Data extracts Block Start
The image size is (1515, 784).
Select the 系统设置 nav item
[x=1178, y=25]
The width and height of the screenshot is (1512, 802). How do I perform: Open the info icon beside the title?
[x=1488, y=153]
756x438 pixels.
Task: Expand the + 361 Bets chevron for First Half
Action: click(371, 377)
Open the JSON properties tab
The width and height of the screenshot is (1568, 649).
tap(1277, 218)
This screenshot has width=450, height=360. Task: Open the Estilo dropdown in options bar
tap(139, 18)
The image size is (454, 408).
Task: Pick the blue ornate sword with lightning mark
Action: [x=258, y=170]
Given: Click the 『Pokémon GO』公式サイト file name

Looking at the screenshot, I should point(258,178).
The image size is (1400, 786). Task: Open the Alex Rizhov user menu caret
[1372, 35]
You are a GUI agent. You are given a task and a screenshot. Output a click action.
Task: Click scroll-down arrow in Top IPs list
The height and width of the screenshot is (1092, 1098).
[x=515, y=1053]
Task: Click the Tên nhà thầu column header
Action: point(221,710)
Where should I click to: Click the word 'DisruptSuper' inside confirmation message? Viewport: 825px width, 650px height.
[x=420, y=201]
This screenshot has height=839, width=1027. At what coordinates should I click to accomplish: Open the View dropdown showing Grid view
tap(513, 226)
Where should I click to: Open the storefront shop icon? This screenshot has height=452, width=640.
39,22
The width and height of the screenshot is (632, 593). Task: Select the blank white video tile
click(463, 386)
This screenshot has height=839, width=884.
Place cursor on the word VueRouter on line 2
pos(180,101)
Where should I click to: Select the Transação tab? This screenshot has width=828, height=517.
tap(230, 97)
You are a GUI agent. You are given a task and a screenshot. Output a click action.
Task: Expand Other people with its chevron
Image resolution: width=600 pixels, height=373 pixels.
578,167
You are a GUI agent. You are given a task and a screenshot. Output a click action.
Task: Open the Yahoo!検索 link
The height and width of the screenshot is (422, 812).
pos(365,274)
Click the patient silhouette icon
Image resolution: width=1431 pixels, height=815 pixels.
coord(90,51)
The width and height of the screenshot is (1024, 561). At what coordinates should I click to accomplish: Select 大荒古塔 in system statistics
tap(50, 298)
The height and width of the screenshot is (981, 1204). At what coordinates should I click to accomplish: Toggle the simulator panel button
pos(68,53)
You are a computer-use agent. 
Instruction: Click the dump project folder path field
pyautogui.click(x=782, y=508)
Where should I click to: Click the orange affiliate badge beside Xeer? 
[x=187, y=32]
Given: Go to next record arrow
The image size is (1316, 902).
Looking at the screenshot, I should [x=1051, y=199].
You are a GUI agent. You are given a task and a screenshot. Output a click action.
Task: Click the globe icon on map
Data extracts Block End
Task brief:
All lines from the line holding "Given: Go to next record arrow" through the end of the records above need to be transcribed exactly, and no other text should appear.

Answer section:
Given: Go to next record arrow
The image size is (1316, 902).
Looking at the screenshot, I should [x=1051, y=199].
You are a GUI agent. You are given a task and a screenshot. Output a click action.
Task: Click the globe icon on map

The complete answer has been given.